The request: Retype each of the items below word for word, with nothing added or changed.

□ □ □ □ □

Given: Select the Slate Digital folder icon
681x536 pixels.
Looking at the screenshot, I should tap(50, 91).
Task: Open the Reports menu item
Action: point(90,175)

□ □ □ □ □

Full output:
Given: Select the Slate Digital folder icon
681x536 pixels.
Looking at the screenshot, I should tap(50, 91).
Task: Open the Reports menu item
Action: point(90,175)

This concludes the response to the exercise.